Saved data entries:
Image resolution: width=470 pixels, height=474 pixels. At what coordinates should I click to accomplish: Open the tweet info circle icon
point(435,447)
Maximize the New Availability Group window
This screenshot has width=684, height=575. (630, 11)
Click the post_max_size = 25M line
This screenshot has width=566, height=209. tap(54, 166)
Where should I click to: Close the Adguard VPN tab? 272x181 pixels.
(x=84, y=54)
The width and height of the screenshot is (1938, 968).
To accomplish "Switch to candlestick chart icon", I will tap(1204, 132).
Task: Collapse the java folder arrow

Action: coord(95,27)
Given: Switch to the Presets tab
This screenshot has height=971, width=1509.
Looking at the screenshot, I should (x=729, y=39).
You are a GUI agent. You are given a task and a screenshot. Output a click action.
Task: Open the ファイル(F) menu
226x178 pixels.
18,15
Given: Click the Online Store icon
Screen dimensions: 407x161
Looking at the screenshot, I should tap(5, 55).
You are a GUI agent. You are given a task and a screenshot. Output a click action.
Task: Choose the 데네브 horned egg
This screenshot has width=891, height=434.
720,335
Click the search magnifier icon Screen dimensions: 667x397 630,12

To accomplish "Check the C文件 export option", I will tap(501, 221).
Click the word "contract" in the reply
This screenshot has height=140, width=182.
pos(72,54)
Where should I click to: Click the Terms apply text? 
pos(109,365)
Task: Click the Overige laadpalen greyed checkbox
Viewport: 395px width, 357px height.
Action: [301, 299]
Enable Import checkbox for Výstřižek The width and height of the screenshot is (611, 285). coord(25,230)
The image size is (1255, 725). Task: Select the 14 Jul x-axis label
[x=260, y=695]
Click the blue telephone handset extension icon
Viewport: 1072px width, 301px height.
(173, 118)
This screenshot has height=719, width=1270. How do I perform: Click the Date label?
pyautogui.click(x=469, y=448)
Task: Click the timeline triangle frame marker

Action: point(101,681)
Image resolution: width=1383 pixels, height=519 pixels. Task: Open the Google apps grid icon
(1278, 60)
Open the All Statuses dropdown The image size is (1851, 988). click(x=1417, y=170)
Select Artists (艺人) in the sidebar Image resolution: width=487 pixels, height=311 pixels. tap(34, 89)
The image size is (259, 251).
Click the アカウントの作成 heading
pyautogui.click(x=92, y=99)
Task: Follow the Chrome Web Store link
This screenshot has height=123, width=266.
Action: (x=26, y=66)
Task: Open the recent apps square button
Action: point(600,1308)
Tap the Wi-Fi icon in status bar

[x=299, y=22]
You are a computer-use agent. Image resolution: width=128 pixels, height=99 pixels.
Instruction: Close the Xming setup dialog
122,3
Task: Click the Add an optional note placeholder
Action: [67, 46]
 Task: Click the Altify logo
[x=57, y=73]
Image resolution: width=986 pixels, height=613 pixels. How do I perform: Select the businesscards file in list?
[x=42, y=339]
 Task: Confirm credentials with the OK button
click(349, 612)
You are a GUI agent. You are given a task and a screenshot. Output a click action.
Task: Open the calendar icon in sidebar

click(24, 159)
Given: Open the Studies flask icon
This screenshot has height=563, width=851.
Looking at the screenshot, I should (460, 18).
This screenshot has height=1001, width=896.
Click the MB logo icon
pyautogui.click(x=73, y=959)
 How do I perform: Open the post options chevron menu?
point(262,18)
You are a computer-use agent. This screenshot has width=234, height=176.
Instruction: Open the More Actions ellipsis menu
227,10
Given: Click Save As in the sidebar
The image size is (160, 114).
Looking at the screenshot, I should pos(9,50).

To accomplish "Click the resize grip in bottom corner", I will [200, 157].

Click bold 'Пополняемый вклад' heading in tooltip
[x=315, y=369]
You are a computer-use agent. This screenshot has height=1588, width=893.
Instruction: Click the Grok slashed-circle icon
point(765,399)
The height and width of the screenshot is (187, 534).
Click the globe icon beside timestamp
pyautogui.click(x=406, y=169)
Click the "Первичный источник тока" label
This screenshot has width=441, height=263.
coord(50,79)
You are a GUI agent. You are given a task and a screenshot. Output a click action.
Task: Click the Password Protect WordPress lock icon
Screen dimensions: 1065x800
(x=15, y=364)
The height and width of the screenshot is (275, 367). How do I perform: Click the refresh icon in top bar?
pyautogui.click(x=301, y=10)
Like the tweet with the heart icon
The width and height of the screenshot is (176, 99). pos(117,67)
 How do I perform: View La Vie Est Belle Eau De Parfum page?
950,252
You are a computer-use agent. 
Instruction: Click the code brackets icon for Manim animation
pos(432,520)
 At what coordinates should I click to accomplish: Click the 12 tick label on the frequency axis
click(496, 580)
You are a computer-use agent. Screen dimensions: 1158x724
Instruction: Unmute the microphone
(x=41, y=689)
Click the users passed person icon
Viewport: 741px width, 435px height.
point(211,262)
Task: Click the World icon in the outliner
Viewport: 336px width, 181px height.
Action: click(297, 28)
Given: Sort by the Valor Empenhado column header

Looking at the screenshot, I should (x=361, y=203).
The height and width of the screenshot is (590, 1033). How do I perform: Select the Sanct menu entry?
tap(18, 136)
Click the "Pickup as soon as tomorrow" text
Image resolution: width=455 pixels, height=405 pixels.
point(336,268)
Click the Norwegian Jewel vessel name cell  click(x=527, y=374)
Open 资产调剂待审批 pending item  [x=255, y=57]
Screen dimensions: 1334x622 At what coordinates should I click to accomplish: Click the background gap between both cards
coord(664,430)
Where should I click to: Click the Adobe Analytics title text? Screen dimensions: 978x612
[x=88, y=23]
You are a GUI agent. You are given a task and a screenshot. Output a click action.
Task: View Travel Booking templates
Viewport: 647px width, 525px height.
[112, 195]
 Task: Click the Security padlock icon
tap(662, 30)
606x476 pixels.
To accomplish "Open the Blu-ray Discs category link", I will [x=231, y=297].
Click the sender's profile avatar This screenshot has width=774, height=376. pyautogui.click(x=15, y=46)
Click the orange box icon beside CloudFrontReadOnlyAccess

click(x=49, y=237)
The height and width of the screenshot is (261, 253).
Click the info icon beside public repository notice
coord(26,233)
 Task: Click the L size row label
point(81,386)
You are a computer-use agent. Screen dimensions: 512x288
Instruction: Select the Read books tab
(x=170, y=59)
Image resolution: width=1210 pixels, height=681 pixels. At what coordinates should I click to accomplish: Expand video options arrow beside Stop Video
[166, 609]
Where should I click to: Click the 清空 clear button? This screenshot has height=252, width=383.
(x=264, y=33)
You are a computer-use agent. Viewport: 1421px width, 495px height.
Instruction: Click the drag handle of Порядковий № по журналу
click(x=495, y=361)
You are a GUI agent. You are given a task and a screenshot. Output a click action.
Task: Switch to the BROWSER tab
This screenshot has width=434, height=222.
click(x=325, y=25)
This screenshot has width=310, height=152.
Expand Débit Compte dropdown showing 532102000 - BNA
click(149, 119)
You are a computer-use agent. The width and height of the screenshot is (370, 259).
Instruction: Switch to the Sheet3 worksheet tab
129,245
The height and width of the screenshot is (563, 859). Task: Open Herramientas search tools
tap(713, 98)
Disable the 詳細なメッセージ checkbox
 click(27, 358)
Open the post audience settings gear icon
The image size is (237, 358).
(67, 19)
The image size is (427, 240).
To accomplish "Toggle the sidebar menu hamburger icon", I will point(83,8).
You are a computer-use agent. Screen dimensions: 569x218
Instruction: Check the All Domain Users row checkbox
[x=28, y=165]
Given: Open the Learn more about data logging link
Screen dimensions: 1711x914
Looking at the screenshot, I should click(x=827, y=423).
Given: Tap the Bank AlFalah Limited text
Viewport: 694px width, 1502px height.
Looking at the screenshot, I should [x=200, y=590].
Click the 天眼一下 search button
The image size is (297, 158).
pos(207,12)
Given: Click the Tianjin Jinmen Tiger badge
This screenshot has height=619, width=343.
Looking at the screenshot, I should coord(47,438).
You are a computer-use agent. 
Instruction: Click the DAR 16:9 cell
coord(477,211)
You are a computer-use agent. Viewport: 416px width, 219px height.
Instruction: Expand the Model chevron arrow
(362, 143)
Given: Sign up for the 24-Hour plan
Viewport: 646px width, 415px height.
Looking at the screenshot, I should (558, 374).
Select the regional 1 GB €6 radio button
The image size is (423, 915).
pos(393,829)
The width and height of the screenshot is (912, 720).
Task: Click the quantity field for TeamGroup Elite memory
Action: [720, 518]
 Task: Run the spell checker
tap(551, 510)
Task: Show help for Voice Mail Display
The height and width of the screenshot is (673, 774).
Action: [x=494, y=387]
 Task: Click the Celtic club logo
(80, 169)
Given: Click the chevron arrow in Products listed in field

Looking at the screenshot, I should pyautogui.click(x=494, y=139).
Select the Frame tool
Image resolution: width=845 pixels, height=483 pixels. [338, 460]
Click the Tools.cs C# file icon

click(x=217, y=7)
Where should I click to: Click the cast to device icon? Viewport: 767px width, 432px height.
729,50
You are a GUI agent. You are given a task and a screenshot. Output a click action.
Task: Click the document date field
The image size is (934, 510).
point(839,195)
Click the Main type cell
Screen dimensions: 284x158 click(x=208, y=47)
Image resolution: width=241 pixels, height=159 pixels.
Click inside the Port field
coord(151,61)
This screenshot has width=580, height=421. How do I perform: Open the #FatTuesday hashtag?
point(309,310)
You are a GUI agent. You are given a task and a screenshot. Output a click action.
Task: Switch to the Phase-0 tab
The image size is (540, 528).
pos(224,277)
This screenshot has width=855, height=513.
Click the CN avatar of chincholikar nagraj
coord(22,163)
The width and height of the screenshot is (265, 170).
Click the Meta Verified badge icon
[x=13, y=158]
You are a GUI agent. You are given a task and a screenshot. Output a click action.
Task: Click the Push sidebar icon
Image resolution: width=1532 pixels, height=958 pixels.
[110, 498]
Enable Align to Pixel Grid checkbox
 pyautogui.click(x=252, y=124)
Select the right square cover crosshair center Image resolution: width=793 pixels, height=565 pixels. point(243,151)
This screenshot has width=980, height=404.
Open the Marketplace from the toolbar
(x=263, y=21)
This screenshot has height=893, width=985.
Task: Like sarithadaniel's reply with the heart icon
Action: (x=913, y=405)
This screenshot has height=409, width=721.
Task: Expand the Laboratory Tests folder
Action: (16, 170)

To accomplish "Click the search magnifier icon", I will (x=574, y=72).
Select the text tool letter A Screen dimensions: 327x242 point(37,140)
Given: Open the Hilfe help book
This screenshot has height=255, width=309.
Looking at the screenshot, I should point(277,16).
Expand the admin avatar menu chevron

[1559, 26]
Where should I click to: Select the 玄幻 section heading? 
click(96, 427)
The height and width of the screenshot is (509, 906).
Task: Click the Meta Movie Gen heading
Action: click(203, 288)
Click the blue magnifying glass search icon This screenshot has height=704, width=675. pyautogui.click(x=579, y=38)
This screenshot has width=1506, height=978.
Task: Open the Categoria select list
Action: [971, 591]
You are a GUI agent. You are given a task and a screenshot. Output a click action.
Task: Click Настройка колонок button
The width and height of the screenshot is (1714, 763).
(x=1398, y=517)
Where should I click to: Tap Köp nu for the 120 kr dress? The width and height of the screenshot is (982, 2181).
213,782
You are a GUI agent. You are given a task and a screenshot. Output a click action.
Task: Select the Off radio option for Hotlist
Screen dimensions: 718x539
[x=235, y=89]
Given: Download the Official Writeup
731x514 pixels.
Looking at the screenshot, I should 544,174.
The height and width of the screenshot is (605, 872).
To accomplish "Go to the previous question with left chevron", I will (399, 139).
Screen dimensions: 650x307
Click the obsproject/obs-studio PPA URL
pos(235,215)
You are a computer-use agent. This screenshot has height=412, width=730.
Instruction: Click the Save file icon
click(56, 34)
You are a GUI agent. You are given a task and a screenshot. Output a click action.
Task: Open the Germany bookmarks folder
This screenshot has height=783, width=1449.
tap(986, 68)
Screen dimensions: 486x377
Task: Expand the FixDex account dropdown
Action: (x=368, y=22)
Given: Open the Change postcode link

TASK REQUIREMENTS: Set down again, word for word, the stretch of records from the line with "Open 资产调剂待审批 pending" to the line with "606x476 pixels.", both of those lines included.

COMPLETED EXERCISE:
Open 资产调剂待审批 pending item  [x=255, y=57]
Screen dimensions: 1334x622 At what coordinates should I click to accomplish: Click the background gap between both cards
coord(664,430)
Where should I click to: Click the Adobe Analytics title text? Screen dimensions: 978x612
[x=88, y=23]
You are a GUI agent. You are given a task and a screenshot. Output a click action.
Task: View Travel Booking templates
Viewport: 647px width, 525px height.
[112, 195]
 Task: Click the Security padlock icon
tap(662, 30)
606x476 pixels.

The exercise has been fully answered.